What to work on:
Across all of the records below, determine the number of lines containing the string "width"; reply with that number only.

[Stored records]
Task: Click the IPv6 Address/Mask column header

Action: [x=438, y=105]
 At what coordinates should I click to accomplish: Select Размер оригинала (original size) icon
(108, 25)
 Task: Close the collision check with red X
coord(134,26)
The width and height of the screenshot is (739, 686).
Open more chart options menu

--

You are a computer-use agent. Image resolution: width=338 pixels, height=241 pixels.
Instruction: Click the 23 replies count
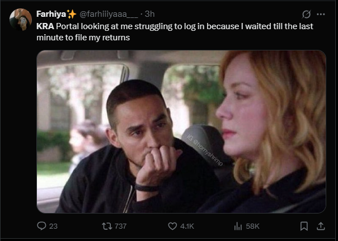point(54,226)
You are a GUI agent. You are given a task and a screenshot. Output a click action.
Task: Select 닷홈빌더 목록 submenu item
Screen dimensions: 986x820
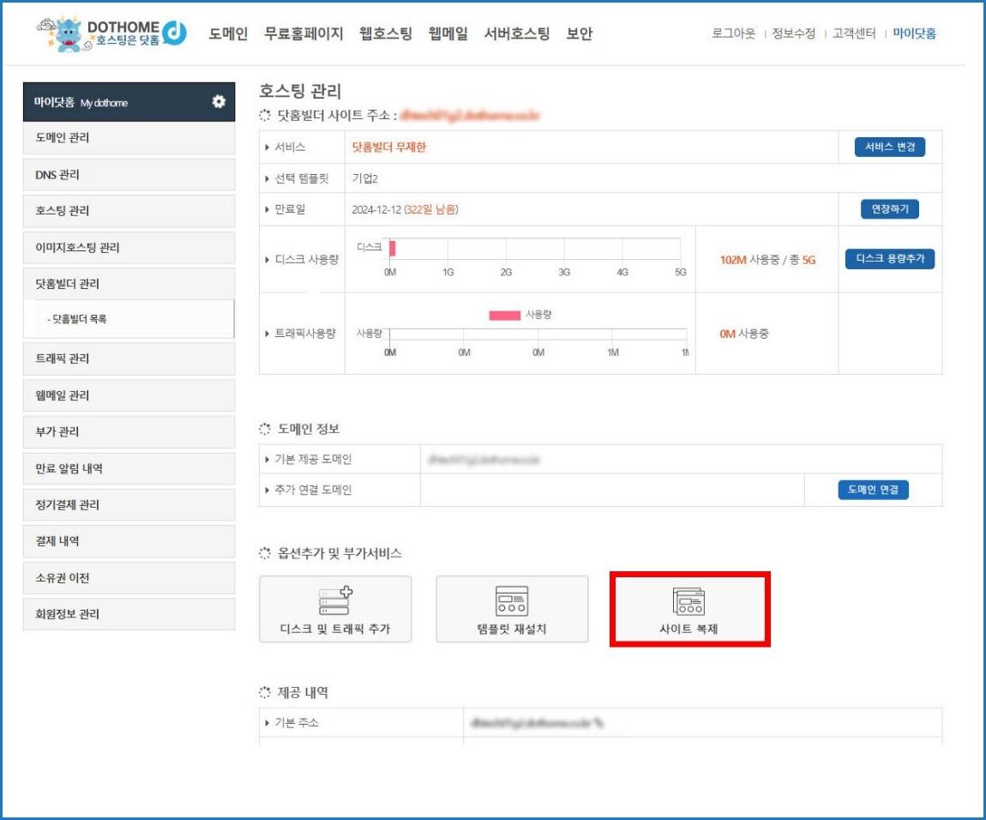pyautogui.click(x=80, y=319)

Problem solution:
2